Exercise requirements:
Report each line from the data below that holds the word "agent".

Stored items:
[Start of section]

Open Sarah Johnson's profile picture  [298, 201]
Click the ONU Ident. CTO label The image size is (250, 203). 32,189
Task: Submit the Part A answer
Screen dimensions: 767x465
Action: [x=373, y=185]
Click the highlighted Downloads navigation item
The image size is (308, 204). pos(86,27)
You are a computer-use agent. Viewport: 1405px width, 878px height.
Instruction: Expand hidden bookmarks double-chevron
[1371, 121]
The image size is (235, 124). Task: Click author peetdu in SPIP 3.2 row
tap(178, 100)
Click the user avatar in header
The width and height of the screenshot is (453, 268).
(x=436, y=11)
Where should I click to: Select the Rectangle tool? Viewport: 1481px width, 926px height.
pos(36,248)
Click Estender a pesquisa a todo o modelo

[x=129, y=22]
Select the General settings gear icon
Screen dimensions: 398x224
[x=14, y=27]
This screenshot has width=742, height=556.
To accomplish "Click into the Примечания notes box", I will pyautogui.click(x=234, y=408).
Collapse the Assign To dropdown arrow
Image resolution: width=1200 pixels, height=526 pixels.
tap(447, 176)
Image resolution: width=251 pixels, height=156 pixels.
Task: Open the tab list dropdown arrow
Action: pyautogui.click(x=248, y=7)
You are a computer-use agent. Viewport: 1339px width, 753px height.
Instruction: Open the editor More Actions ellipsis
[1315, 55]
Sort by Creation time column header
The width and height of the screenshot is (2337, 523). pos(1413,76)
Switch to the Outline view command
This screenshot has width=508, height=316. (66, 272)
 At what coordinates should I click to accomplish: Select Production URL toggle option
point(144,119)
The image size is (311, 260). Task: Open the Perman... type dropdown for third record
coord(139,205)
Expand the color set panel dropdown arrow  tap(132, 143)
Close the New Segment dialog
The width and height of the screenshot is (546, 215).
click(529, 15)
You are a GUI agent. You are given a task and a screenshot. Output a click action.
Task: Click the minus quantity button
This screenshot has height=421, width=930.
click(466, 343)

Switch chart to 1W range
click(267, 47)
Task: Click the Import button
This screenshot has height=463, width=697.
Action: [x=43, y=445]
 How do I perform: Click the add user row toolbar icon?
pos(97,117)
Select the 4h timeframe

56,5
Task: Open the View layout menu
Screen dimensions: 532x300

[End of section]

Written answer:
You are a computer-use agent. Viewport: 1405px width, 878px height.
You are a computer-use agent. Viewport: 1339px width, 753px height.
You are a GUI agent. You are given a task and a screenshot. Output a click action.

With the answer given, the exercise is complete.